= Hugleik =

Legendary Swedish king

According to the Ynglinga saga, Hugleik or Ochilaik was a Swedish king of the House of Yngling. He was the son of Alf and Bera.

Some commentators have identified Hugleik with the Geatish king Hygelac. However, although both kings were killed in battle, Chlochilaicus/Hygelac was reportedly killed near the coast of France/Frisia, while Hugleik was allegedly killed at Fyrisvellir in Sweden.

When Hugleik's father and uncle had killed each other, Hugleik inherited the Swedish throne. Like his father, he was not a warrior, but preferred to stay at home. He was reputed to be as greedy as he was rich and, he preferred to be in the company of jesters, seidmen and völvas who entertained him.

Haki and Hagbard (the hero of the legend of Hagbard and Signy) were two famous sea-kings who had amassed a great force of warriors, and they occasionally plundered together. Haki arrived in Sweden with his troops to assault Uppsala. Haki was a murderous fighter and around himself he had his twelve hirdmen of whom one was the legendary old warrior Starkad (who had been in the service of Hugleik's grandfather Erik and great-uncle Alrik).

## INFORMATION SUPPLIED

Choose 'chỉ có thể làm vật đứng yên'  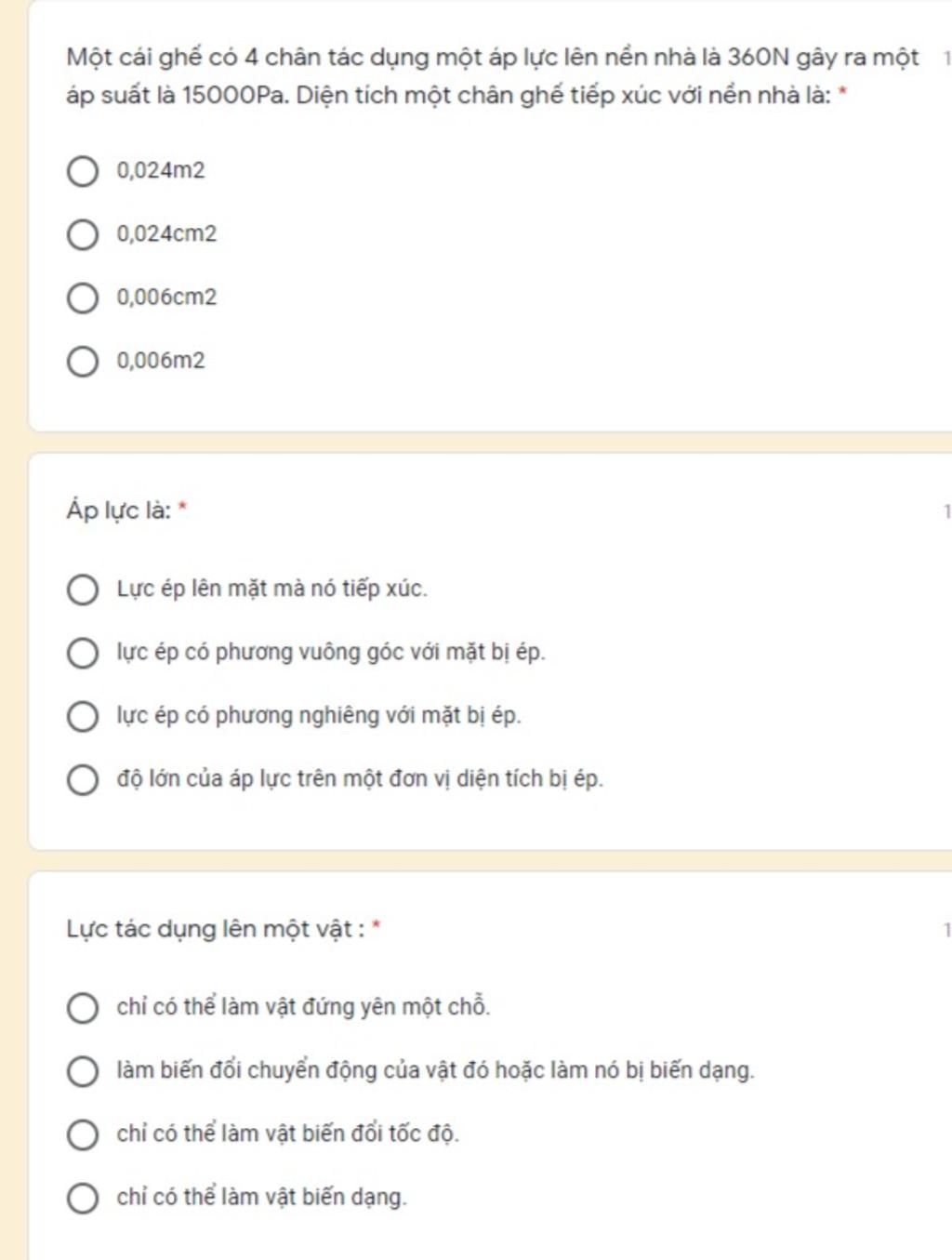point(82,1008)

## WORK TO DO
1. Transcribe the passage on Hugleik between "Legendary Swedish king" and "who entertained him.", inclusive.
2. Answer these from the passage on Hugleik:
(a) Who were Hugleik's parents?
(b) Where was Hugleik allegedly killed?
(c) How many hirdmen did Haki have around himself?

## RESULTS FOR EACH TASK
1.
Legendary Swedish king

According to the Ynglinga saga, Hugleik or Ochilaik was a Swedish king of the House of Yngling. He was the son of Alf and Bera.

Some commentators have identified Hugleik with the Geatish king Hygelac. However, although both kings were killed in battle, Chlochilaicus/Hygelac was reportedly killed near the coast of France/Frisia, while Hugleik was allegedly killed at Fyrisvellir in Sweden.

When Hugleik's father and uncle had killed each other, Hugleik inherited the Swedish throne. Like his father, he was not a warrior, but preferred to stay at home. He was reputed to be as greedy as he was rich and, he preferred to be in the company of jesters, seidmen and völvas who entertained him.

2.
(a) Alf and Bera
(b) At Fyrisvellir in Sweden
(c) Twelve